People in Ireland gossip too. The difference is one of degree, not of extent. While a scandal here can circulate faster and more widely, it won't necessarily hit the public domain. A scandal in the US, and increasingly in the UK, can hardly be resolved unless it does so. Without mass pardon, preferably in a tabloid newspaper or on a show like Oprah or Vanessa, there is no forgiveness.

The judgmental, tuppenny moralising of tabloid thinking justifies itself on the grounds of the public's right to know. But that in itself is a two-edged sword. You can stand alongside Jerry Springer when he argues that his country's constitution was founded on precisely the same right to freedom of speech as he exercises, or you can note that in all the public interest about a decade of Diana stories, the reader could be seen to have stood as a virtual accomplice in the gross acts of voyeurism to which she was subjected.

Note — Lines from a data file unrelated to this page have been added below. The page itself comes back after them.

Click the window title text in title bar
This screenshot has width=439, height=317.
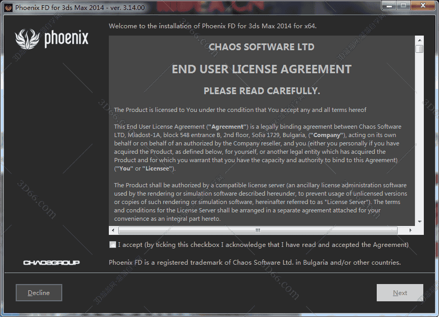click(80, 7)
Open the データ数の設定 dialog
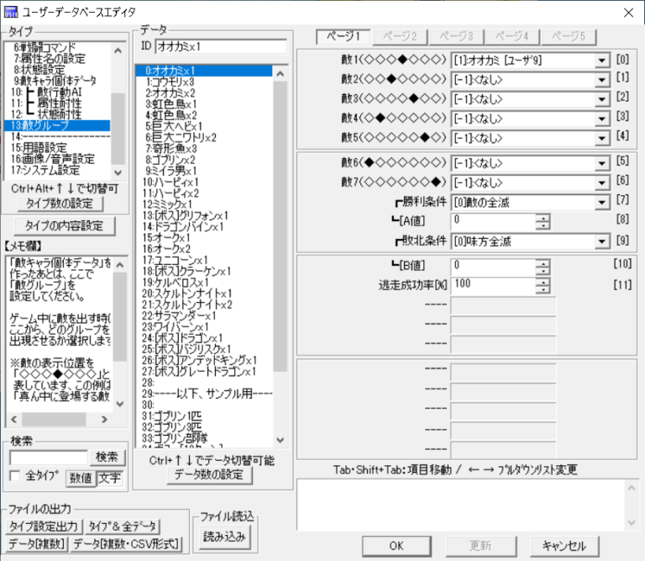Image resolution: width=645 pixels, height=561 pixels. pos(207,476)
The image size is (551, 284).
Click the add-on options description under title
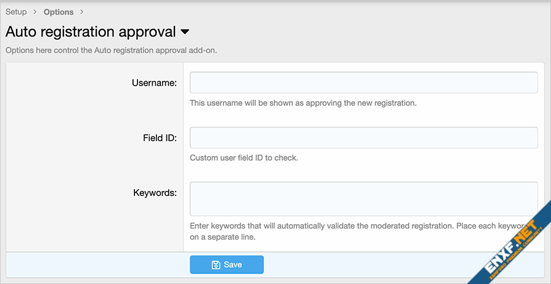point(111,50)
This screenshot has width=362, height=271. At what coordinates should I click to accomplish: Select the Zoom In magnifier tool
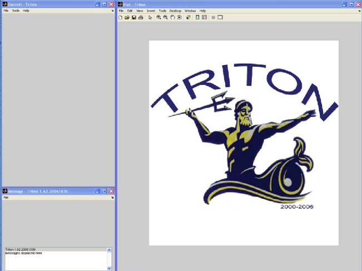(x=159, y=17)
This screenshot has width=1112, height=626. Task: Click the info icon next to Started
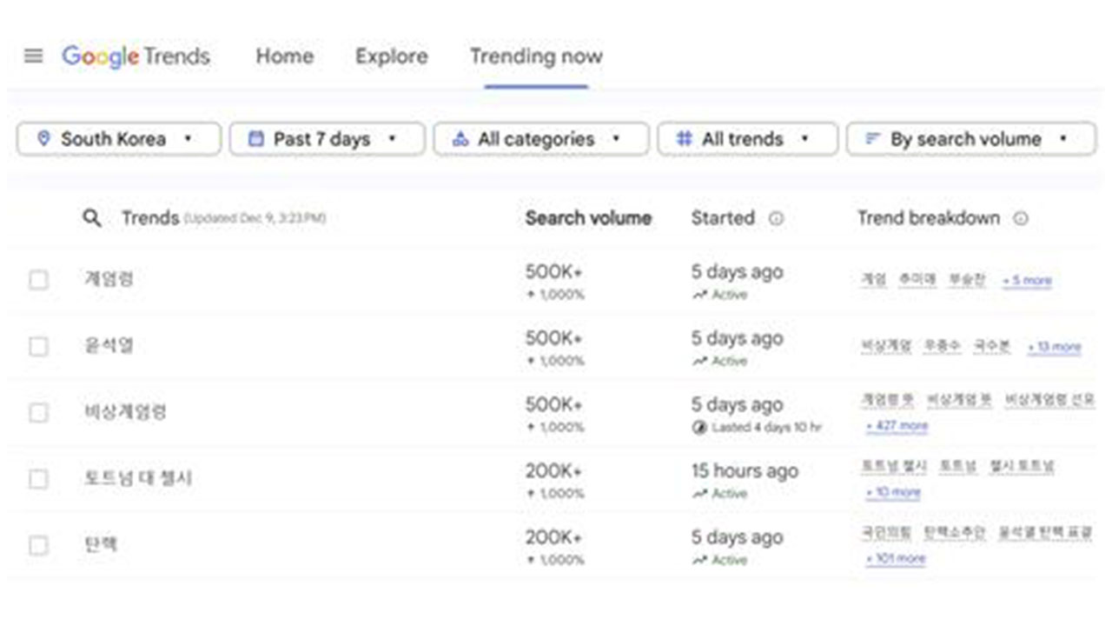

What stands as private "sin" in Ireland still remains the business of the individual and his/her God, whether with or without the mediation of a minister or priest. What amounts to private "sin" in those societies is now read as a public transgression, offending the community as a whole.

When push comes to shove, America comes before its ideas of God. The American people are not just the chosen people, they are in effect their own godhead, exercising a devotional relationship to their own national identity. They control the meaning and attribution of "sin": it is in the public's gift to bestow and refuse penance, and they prefer to do so on network television.

Ideas of "sin" and of penance are still up for grabs in Ireland. With religious and political monoliths breaking down, public opinion - or the perception of it - is becoming a new kind of hanging judge. So far the sentencing rules are hard to predict. Faced with the excesses of a Valley of the Dolls culture, New Labour spin doctors prefer that squinting windows ethos which can't accommodate dedicated politicians like Ron Davies.

Certainly, no Irish politician has been forced out of government for reasons of private morality. Such customs are a matter of self-congratulation. Yet all the signs on it suggest that a culture of disclosure is starting to emerge, one from which all the pooh-poohing in the world will not guarantee us immunity. Rather than having already triumphed over such salaciousness, odds are that its challenges are battering on the door.